**TASK STATEMENT**: Using the listing below, set down each line from the line containing "nokia (830, 1450)" through the line containing "A propos (217, 2490)", both ends included, exactly and with nothing added.

··· PROVIDED MATERIAL

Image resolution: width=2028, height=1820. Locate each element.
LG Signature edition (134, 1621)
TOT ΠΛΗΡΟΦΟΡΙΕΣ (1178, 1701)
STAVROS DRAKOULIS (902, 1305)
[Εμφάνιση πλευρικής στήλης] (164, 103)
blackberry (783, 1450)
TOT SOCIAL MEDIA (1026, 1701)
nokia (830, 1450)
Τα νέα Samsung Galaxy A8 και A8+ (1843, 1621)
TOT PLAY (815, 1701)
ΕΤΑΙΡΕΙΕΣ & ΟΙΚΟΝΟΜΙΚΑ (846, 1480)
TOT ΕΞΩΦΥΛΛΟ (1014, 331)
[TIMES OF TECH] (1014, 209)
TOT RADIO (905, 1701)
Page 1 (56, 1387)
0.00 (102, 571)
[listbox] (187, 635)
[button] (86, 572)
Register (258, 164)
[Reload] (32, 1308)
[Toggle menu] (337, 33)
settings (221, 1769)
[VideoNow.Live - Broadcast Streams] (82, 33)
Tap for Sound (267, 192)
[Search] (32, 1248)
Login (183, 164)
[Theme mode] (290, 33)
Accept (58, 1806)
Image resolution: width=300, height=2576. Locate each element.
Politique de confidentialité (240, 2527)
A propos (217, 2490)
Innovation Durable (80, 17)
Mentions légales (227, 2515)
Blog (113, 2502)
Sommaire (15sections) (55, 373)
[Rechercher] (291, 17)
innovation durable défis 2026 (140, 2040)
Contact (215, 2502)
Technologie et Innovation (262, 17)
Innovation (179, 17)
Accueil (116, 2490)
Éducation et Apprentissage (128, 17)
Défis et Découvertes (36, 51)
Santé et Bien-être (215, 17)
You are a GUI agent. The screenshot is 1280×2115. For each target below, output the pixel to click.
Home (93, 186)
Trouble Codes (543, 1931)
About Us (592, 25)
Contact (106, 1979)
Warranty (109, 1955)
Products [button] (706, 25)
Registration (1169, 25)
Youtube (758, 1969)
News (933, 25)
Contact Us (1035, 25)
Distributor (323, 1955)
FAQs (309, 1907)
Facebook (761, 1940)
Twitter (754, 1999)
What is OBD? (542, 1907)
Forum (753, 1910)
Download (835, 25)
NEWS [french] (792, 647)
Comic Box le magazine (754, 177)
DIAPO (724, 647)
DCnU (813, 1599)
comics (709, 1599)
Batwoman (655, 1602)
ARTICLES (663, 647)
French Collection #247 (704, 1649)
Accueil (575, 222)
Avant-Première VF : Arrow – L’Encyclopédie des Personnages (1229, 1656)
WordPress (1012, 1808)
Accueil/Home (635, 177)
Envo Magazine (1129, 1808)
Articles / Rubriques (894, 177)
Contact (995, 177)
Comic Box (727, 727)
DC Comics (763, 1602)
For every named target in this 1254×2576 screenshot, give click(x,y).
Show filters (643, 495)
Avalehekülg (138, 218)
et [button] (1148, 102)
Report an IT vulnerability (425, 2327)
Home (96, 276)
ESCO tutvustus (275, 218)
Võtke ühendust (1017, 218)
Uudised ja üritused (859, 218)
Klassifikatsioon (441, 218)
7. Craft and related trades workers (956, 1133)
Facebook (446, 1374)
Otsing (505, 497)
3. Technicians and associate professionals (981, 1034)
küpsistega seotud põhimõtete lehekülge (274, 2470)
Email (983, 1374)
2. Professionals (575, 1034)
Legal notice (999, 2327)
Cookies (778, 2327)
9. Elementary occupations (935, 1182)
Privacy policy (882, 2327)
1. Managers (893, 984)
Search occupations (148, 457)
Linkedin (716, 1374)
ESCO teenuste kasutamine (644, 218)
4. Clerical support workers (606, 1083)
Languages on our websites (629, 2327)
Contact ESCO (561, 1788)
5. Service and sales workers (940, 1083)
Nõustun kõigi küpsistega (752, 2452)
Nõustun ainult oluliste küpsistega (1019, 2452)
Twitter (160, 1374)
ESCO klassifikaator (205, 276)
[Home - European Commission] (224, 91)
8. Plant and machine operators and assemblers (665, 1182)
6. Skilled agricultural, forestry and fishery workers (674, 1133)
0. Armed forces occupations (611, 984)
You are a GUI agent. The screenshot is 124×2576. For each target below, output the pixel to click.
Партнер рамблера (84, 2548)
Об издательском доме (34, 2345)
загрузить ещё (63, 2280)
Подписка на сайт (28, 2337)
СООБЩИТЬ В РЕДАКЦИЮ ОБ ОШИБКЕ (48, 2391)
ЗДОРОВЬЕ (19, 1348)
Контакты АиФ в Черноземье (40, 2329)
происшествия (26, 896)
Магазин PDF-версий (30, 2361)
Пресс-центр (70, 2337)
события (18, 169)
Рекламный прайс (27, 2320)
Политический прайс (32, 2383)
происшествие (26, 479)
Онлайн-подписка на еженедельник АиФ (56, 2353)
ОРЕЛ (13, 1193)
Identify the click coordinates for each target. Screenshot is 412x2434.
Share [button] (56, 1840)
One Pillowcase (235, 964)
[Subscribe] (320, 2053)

······

**EXERCISE ANSWER**:
nokia (830, 1450)
Τα νέα Samsung Galaxy A8 και A8+ (1843, 1621)
TOT PLAY (815, 1701)
ΕΤΑΙΡΕΙΕΣ & ΟΙΚΟΝΟΜΙΚΑ (846, 1480)
TOT ΕΞΩΦΥΛΛΟ (1014, 331)
[TIMES OF TECH] (1014, 209)
TOT RADIO (905, 1701)
Page 1 (56, 1387)
0.00 (102, 571)
[listbox] (187, 635)
[button] (86, 572)
Register (258, 164)
[Reload] (32, 1308)
[Toggle menu] (337, 33)
settings (221, 1769)
[VideoNow.Live - Broadcast Streams] (82, 33)
Tap for Sound (267, 192)
[Search] (32, 1248)
Login (183, 164)
[Theme mode] (290, 33)
Accept (58, 1806)
Image resolution: width=300, height=2576. Locate each element.
Politique de confidentialité (240, 2527)
A propos (217, 2490)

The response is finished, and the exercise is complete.